Les paroles suivantes de Marx expliquent dans quel sens une victoire passagère du prolétariat pourrait devenir un moment dans le processus de la révolution bourgeoise :

« Le règne de la terreur en France a pu servir seulement à effacer, comme par miracle, sous ses terribles coups de massue, toutes les ruines de la féodalité de la surface de la France. Avec sa circonspection timorée, la bourgeoisie n’aurait pas pu venir à bout de ce travail en plusieurs décades. Par conséquent, les actes sanglants du peuple ont servi seulement à niveler la route de la bourgeoisie. »

Le règne de la terreur en France a été une domination momentanée de la petite bourgeoisie démocratique et du prolétariat sur l’ensemble des classes possédantes, y compris la bourgeoisie authentique. Marx affirme ici avec la plus grande netteté qu’une telle domination momentanée ne peut servir de point de départ à une transformation socialiste, à moins que ne se soient élaborés, préalablement, les facteurs matériels qui rendent celle-ci indispensable. On dirait que Marx a écrit spécialement à l’intention de ceux qui considèrent le simple fait de l’éventuelle conquête du pouvoir par la petite bourgeoisie démocratique et par le prolétariat comme une preuve de la maturité de la société pour la révolution sociale. Mais on dirait aussi qu’il a écrit spécialement à l’intention de ceux parmi les socialistes, aux yeux desquels une révolution, bourgeoisie quant à ses objectifs, ne saurait admettre qu’au cours de son développement le pouvoir échapper (momentanément) aux mains de la bourgeoisie pour passer aux masses démocratiques ; à l’intention des socialistes qui considèrent comme utopique la seule idée d’un tel déplacement du pouvoir et qui ne se rendent pas compte que ce phénomène est « seulement un moment dans le processus de la révolution bourgeoise elle-même », un facteur assurant, sous certaines conditions, la suppression plus complète, plus radicale des obstacles qui se dressent sur le chemin de cette révolution.

II

La révolution européenne de 1848 n’a pas abouti à la conquête du pouvoir politique par le prolétariat. Peu de temps après les journées de juin, Marx et Engels ont commencé à se rendre compte que les conditions historiques de cette conquête n’étaient pas encore mûres. Pourtant ils ont surestimé le rythme du développement historique en envisageant, comme on le sait, un nouvel assaut révolutionnaire dès les plus proches années à venir, avant même que meure la dernière vague de la tempête de 1848. Et les nouveaux facteurs à la faveur desquels le pouvoir était, désormais, susceptibles de passer aux mains du prolétariat, ils ne les voyaient pas seulement dans la fructueuse expérience que celui-ci avait récoltée dans les combats de classe de « l’année démente », mais encore dans l’évolution subie par la petite bourgeoisie et qui leur semblait devoir la pousser irrésistiblement vers une union solide avec le prolétariat.

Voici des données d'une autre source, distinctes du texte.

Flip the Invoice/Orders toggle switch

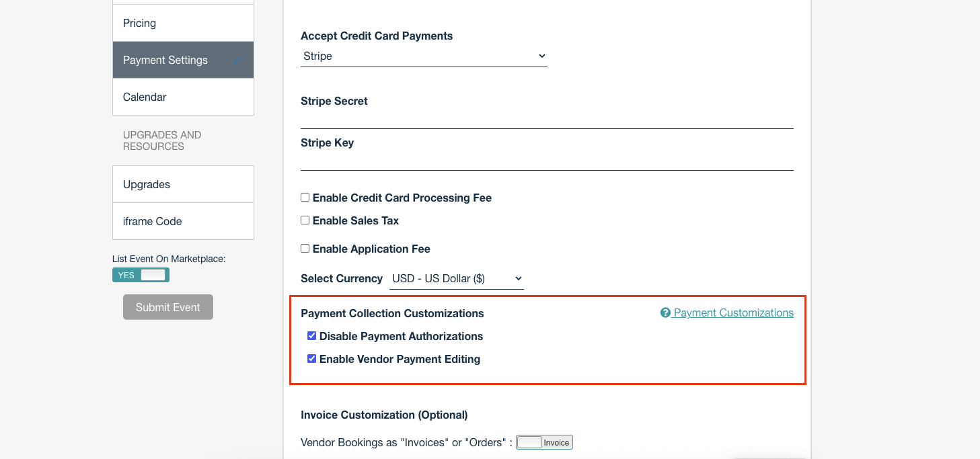tap(544, 442)
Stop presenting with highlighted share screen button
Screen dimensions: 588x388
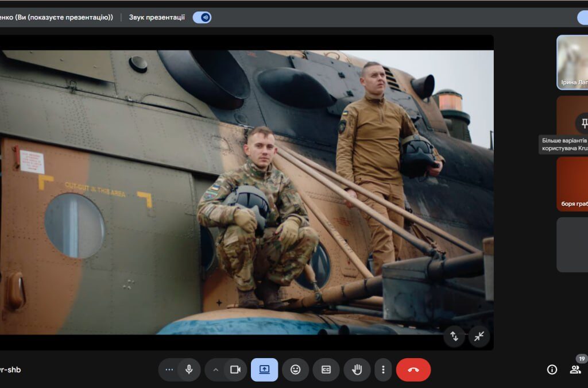tap(264, 370)
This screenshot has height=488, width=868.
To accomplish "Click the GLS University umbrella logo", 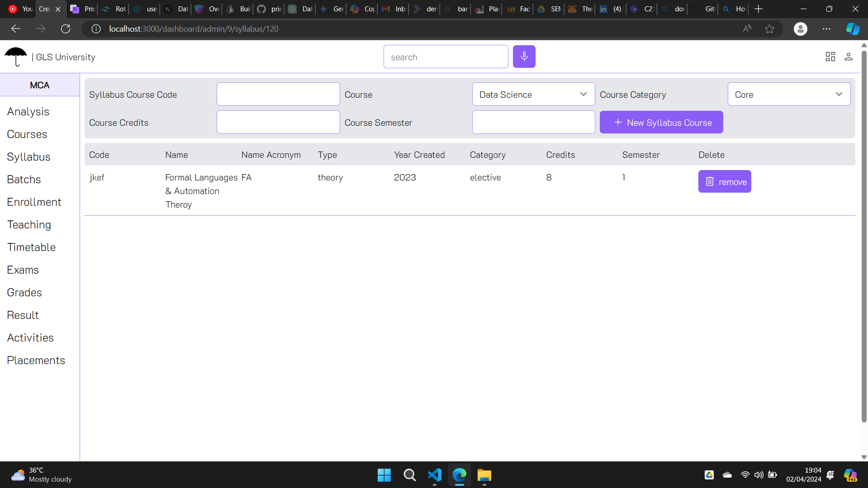I will pos(16,57).
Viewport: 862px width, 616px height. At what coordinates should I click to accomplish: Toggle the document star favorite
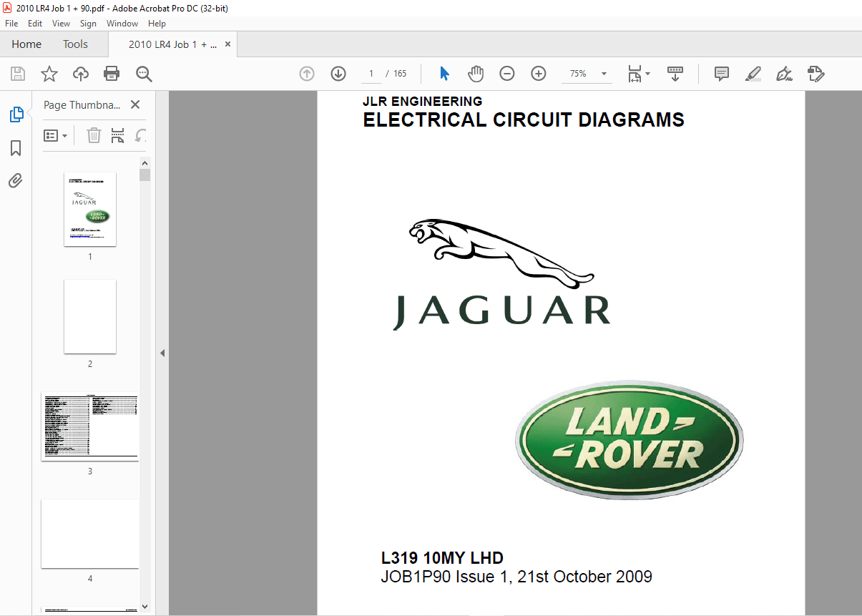tap(49, 74)
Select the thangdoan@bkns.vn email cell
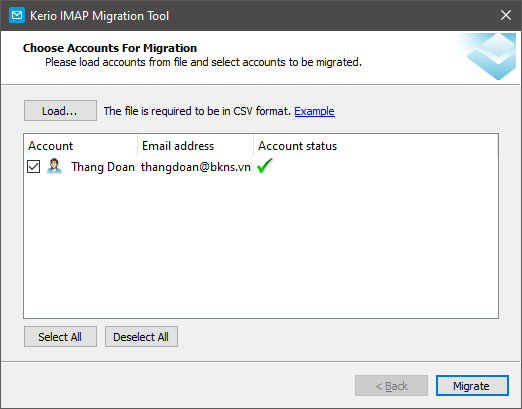This screenshot has height=409, width=522. (196, 167)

Dans La lutte de classes en France et, plus tard, dans le Dix-huit brumaire, Marx a constaté le reflux de la petite bourgeoisie démocratique des villes vers le prolétariat, reflux qui a pris forme vers la fin de 1848 ; et, dans le deuxième des ouvrages indiqués, il a annoncé la probabilité d’un prochain reflux analogue de la part des petits paysans parcellaires, déçus par la dictature de Napoléon III dont ils auront été les principaux créateurs et le plus fort soutien.

« Les intérêts des paysans, écrivait-il, ne se confondent plus avec ceux de la bourgeoisie et du capital, comme c’était le cas sous Napoléon Ier ; au contraire, ils s’y opposent. C’est pourquoi ils trouvent un allié naturel et un guide dans le prolétariat des villes, dont la destinée est de renverser l’ordre bourgeois » (Le 18 brumaire, cité d’après l’édition allemande, p. 102).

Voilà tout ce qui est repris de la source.